● **ACTION ITEM**
Make an exact copy of the entries, taking out every picture.

● **PROVIDED INFORMATION**
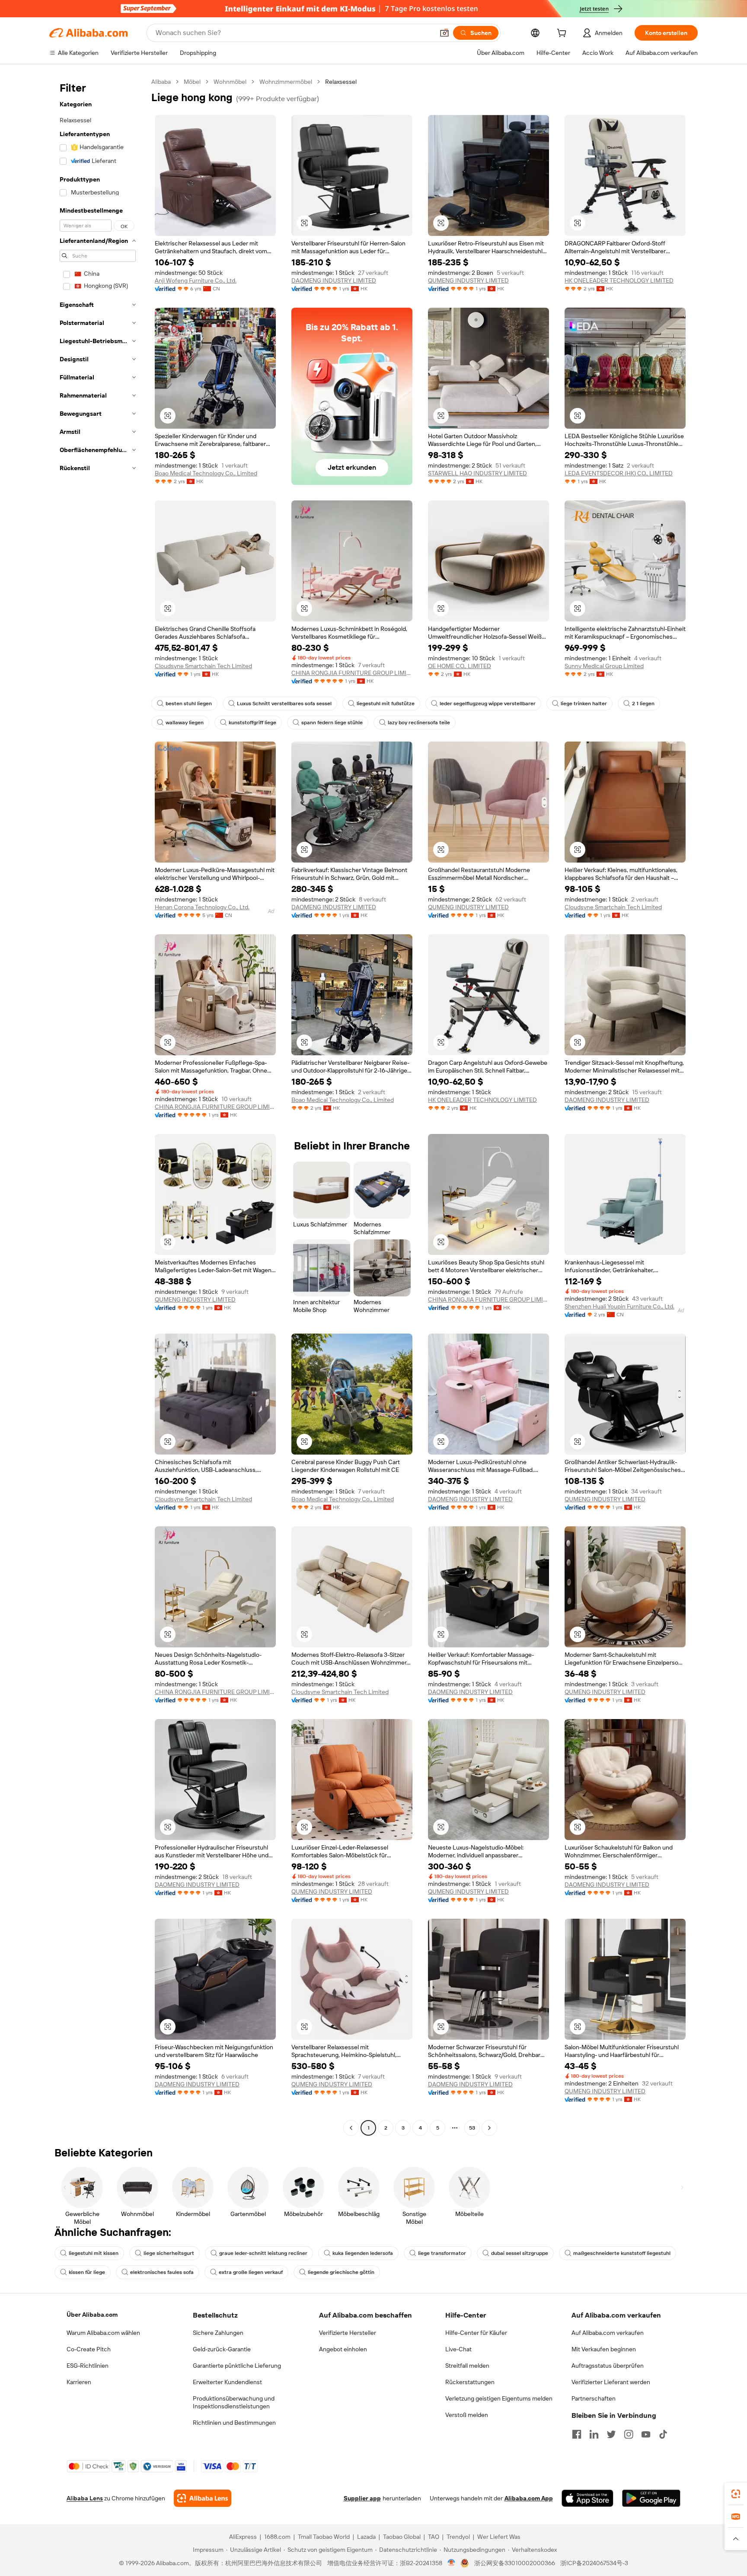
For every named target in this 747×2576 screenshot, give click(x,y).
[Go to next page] (489, 2128)
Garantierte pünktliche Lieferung (237, 2365)
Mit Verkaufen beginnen (603, 2349)
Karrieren (79, 2382)
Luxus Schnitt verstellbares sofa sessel (284, 704)
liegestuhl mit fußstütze (386, 704)
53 (472, 2128)
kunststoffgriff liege (252, 723)
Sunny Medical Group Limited (604, 665)
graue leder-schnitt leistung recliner (263, 2253)
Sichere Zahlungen (218, 2332)
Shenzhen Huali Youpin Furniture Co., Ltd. (619, 1306)
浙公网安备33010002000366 (514, 2563)
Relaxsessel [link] (341, 81)
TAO (433, 2536)
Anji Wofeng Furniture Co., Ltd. (195, 280)
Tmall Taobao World (324, 2536)
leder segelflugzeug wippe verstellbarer (488, 704)
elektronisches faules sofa (162, 2272)
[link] (736, 2494)
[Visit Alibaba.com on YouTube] (646, 2434)
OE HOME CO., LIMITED (459, 665)
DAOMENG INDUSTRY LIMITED (333, 280)
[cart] (563, 34)
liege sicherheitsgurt (169, 2253)
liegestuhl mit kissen (93, 2253)
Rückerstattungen (470, 2382)
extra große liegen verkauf (251, 2272)
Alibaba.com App (528, 2498)
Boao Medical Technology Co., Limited (206, 473)
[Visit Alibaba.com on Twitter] (611, 2434)
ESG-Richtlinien (88, 2365)
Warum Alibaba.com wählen (103, 2332)
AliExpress (243, 2536)
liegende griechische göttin (341, 2272)
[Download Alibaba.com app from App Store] (587, 2498)
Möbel (192, 81)
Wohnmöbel (230, 81)
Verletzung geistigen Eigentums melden (498, 2398)
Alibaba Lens (85, 2498)
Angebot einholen (343, 2349)
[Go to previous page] (351, 2128)
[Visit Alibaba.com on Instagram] (628, 2434)
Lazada (366, 2536)
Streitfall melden (467, 2365)
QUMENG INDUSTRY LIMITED (468, 280)
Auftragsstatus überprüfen (607, 2365)
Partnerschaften (593, 2398)
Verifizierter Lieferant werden (610, 2382)
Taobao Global (402, 2536)
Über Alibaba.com (92, 2314)
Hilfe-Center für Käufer (476, 2332)
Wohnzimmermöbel (285, 81)
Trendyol (458, 2536)
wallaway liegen (185, 723)
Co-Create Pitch (89, 2349)
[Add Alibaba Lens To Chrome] (202, 2498)
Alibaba (161, 81)
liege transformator (442, 2253)
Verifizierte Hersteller (347, 2332)
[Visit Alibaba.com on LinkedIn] (594, 2434)
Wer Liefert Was (498, 2536)
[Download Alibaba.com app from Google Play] (651, 2498)
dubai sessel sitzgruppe (519, 2253)
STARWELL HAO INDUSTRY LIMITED (477, 473)
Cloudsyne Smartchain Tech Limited (203, 665)
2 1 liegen (643, 704)
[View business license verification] (451, 2563)
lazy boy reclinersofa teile (419, 723)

● **RESULT FOR THIS EXERCISE**
For every named target in this 747×2576 screenshot, give click(x,y).
[Go to next page] (489, 2128)
Garantierte pünktliche Lieferung (237, 2365)
Mit Verkaufen beginnen (603, 2349)
Karrieren (79, 2382)
Luxus Schnitt verstellbares sofa sessel (284, 704)
liegestuhl mit fußstütze (386, 704)
53 (472, 2128)
kunststoffgriff liege (252, 723)
Sunny Medical Group Limited (604, 665)
graue leder-schnitt leistung recliner (263, 2253)
Sichere Zahlungen (218, 2332)
Shenzhen Huali Youpin Furniture Co., Ltd. (619, 1306)
浙公网安备33010002000366 (514, 2563)
Relaxsessel [link] (341, 81)
TAO (433, 2536)
Anji Wofeng Furniture Co., Ltd. (195, 280)
Tmall Taobao World (324, 2536)
leder segelflugzeug wippe verstellbarer (488, 704)
elektronisches faules sofa (162, 2272)
[link] (736, 2494)
[Visit Alibaba.com on YouTube] (646, 2434)
OE HOME CO., LIMITED (459, 665)
DAOMENG INDUSTRY LIMITED (333, 280)
[cart] (563, 34)
liege sicherheitsgurt (169, 2253)
liegestuhl mit kissen (93, 2253)
Rückerstattungen (470, 2382)
extra große liegen verkauf (251, 2272)
Alibaba.com App (528, 2498)
Boao Medical Technology Co., Limited (206, 473)
[Visit Alibaba.com on Twitter] (611, 2434)
ESG-Richtlinien (88, 2365)
Warum Alibaba.com wählen (103, 2332)
AliExpress (243, 2536)
liegende griechische göttin (341, 2272)
[Download Alibaba.com app from App Store] (587, 2498)
Möbel (192, 81)
Wohnmöbel (230, 81)
Verletzung geistigen Eigentums melden (498, 2398)
Alibaba Lens (85, 2498)
Angebot einholen (343, 2349)
[Go to previous page] (351, 2128)
[Visit Alibaba.com on Instagram] (628, 2434)
Lazada (366, 2536)
Streitfall melden (467, 2365)
QUMENG INDUSTRY LIMITED (468, 280)
Auftragsstatus überprüfen (607, 2365)
Partnerschaften (593, 2398)
Verifizierter Lieferant werden (610, 2382)
Taobao Global (402, 2536)
Über Alibaba.com (92, 2314)
Hilfe-Center für Käufer (476, 2332)
Wohnzimmermöbel (285, 81)
Trendyol (458, 2536)
wallaway liegen (185, 723)
Co-Create Pitch (89, 2349)
[Add Alibaba Lens To Chrome] (202, 2498)
Alibaba (161, 81)
liege transformator (442, 2253)
Verifizierte Hersteller (347, 2332)
[Visit Alibaba.com on LinkedIn] (594, 2434)
Wer Liefert Was (498, 2536)
[Download Alibaba.com app from Google Play] (651, 2498)
dubai sessel sitzgruppe (519, 2253)
STARWELL HAO INDUSTRY LIMITED (477, 473)
Cloudsyne Smartchain Tech Limited (203, 665)
2 1 liegen (643, 704)
[View business license verification] (451, 2563)
lazy boy reclinersofa teile (419, 723)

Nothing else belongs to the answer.